YOUR GOAL
Rewrite the data starting at the line that contains "Select the MSRP value $47,825" and ending at the end of the data, switching "avatar" to "icon" and leaving everything else unchanged. Omit the pictures.

DATA TO USE
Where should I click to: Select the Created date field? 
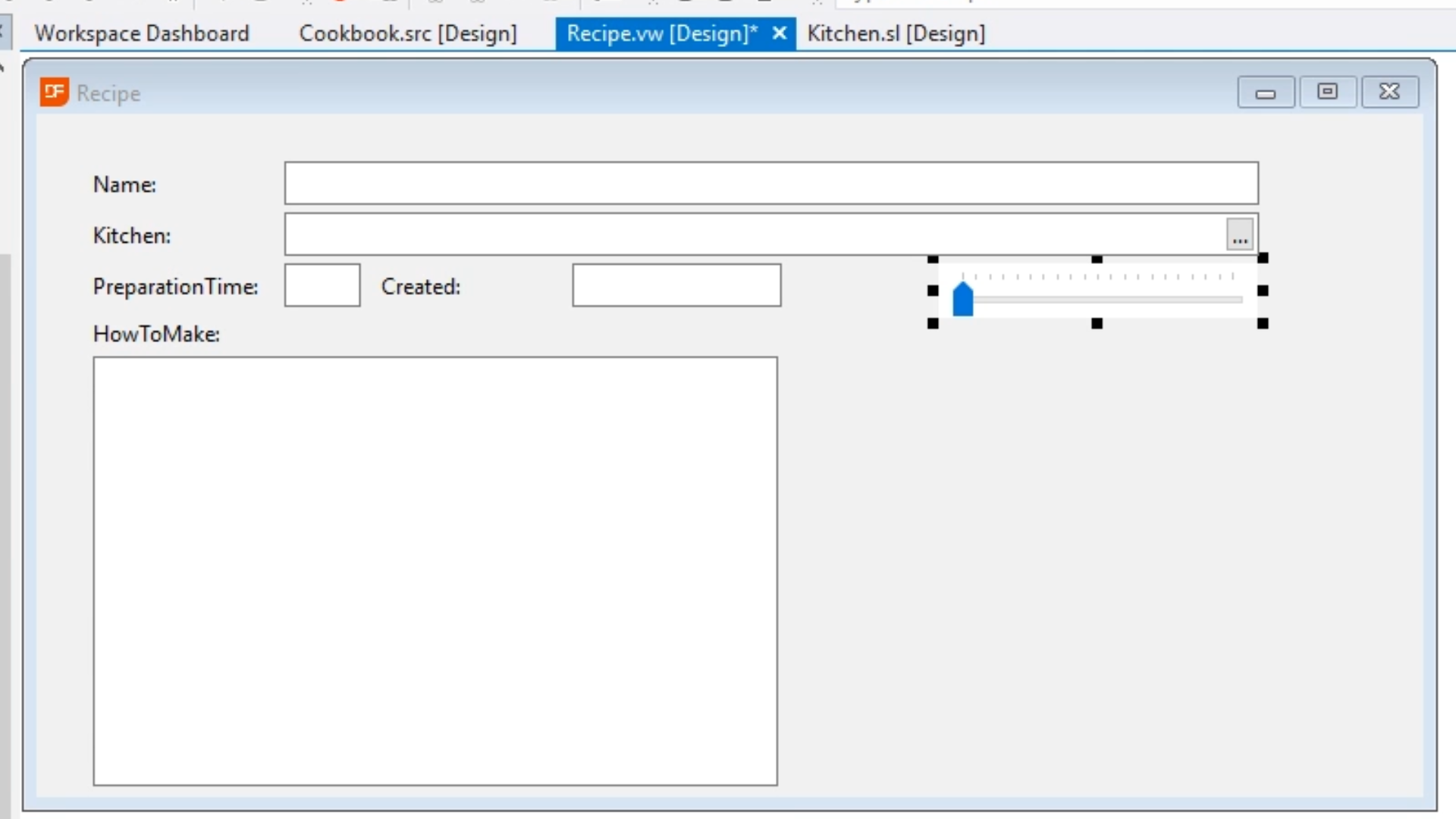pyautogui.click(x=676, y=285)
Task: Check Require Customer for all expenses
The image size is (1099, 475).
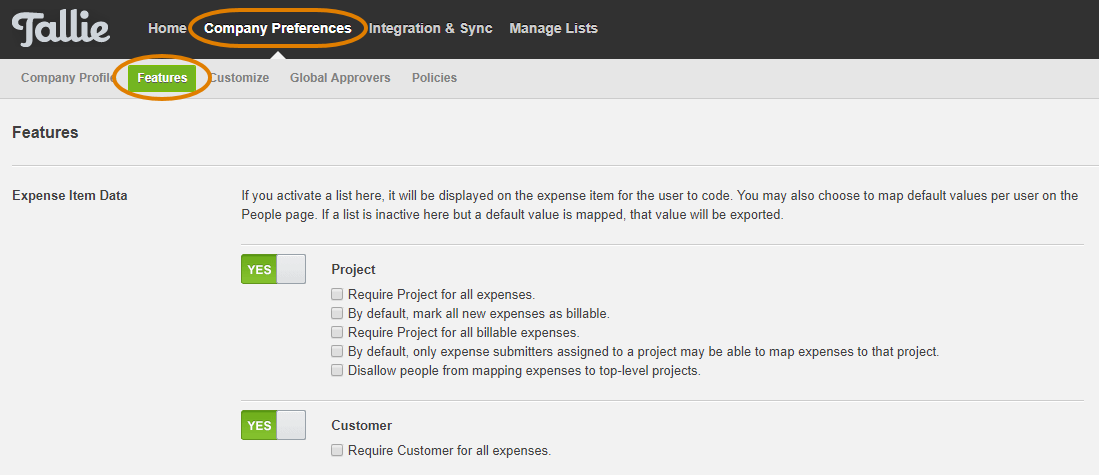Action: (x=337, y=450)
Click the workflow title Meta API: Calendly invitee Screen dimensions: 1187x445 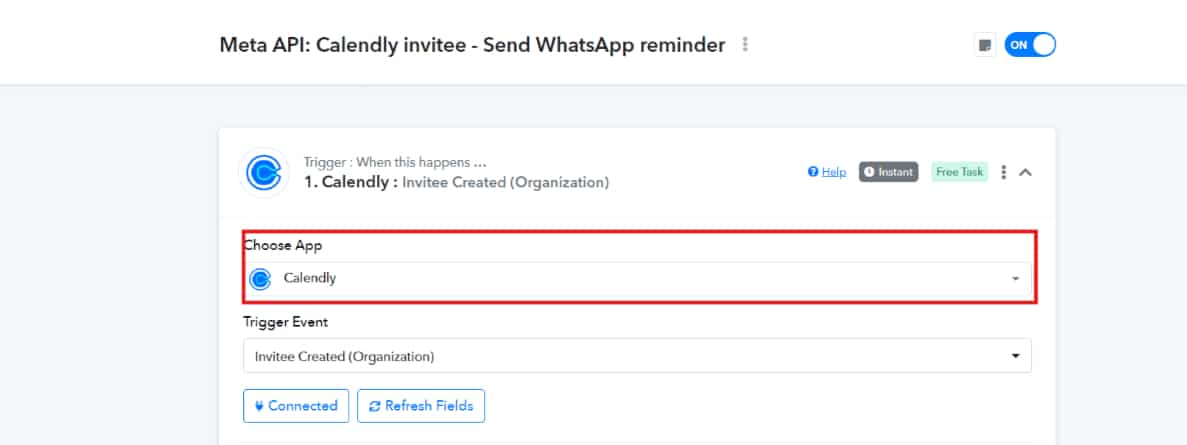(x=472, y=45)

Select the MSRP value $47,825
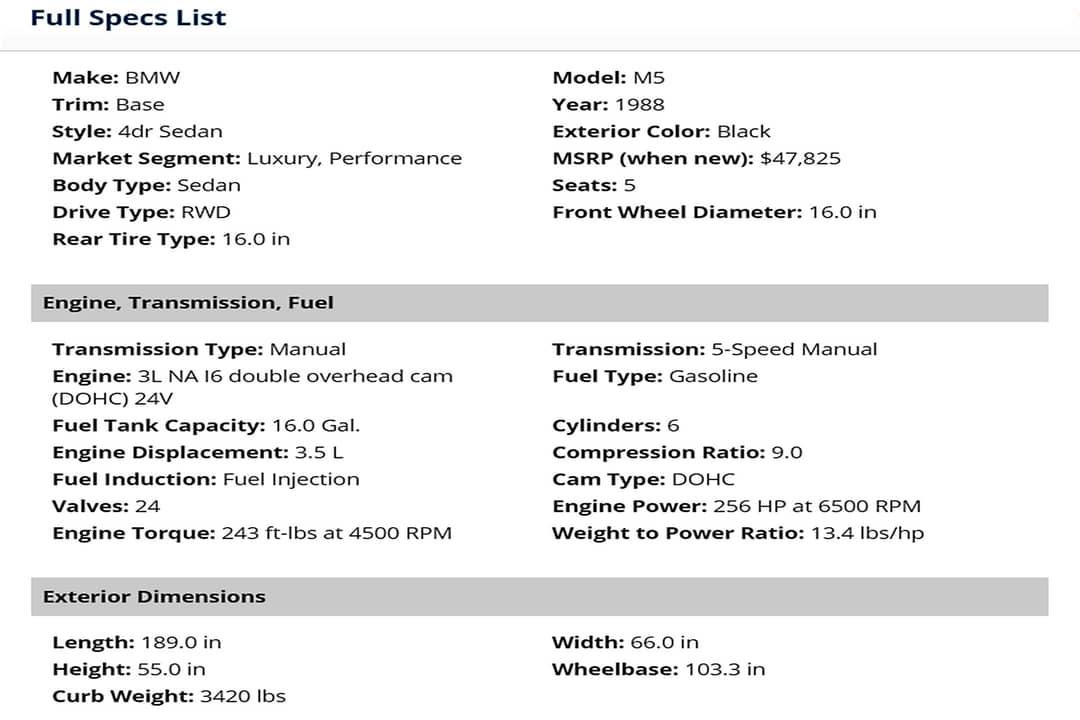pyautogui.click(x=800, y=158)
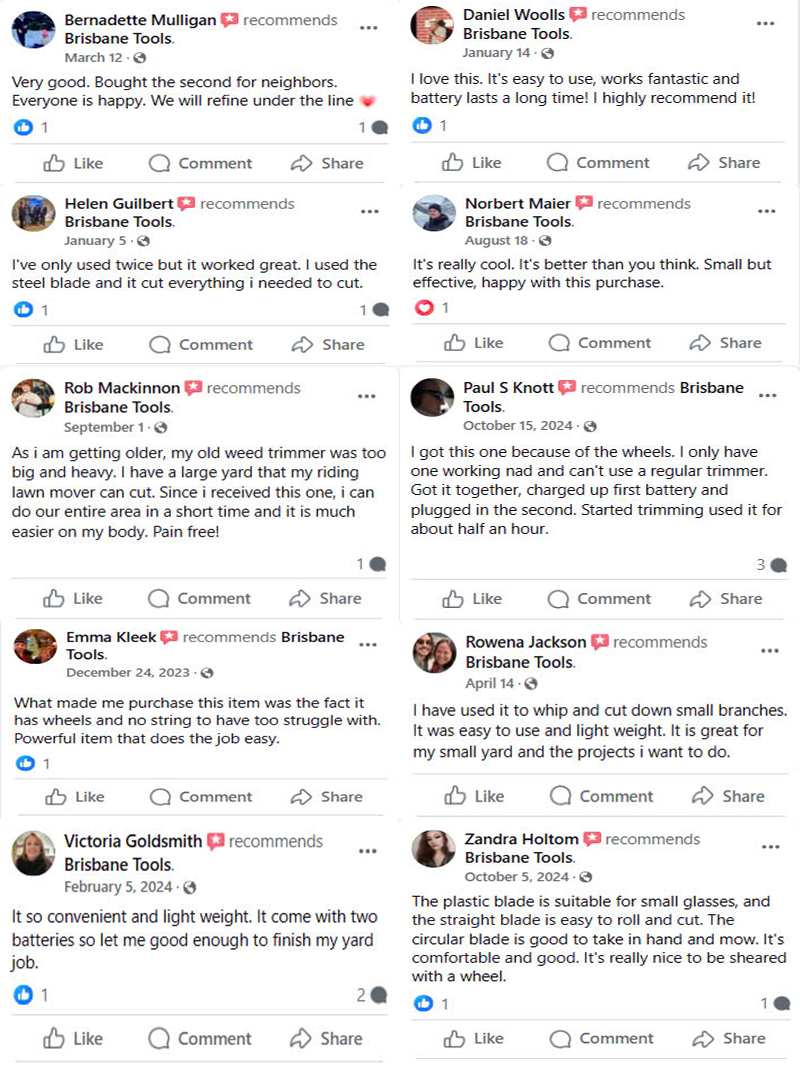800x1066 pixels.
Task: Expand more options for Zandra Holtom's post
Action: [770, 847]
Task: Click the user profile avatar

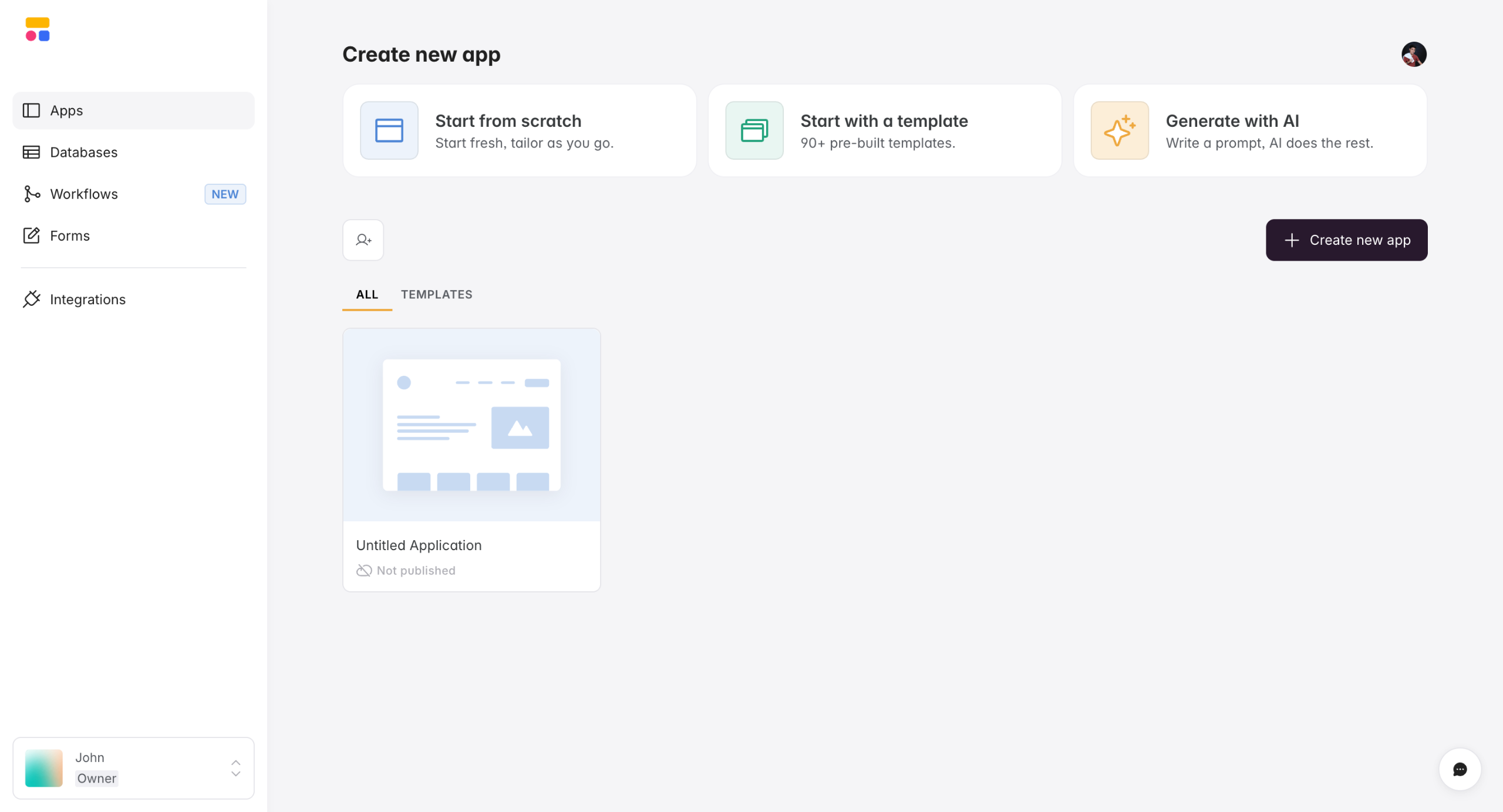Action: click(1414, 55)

THE COMPLETED TASK
Select the MSRP value $47,825
pyautogui.click(x=800, y=158)
800x1066 pixels.
Task: Expand more options for Zandra Holtom's post
Action: [770, 847]
Task: Click the user profile icon

Action: click(1414, 55)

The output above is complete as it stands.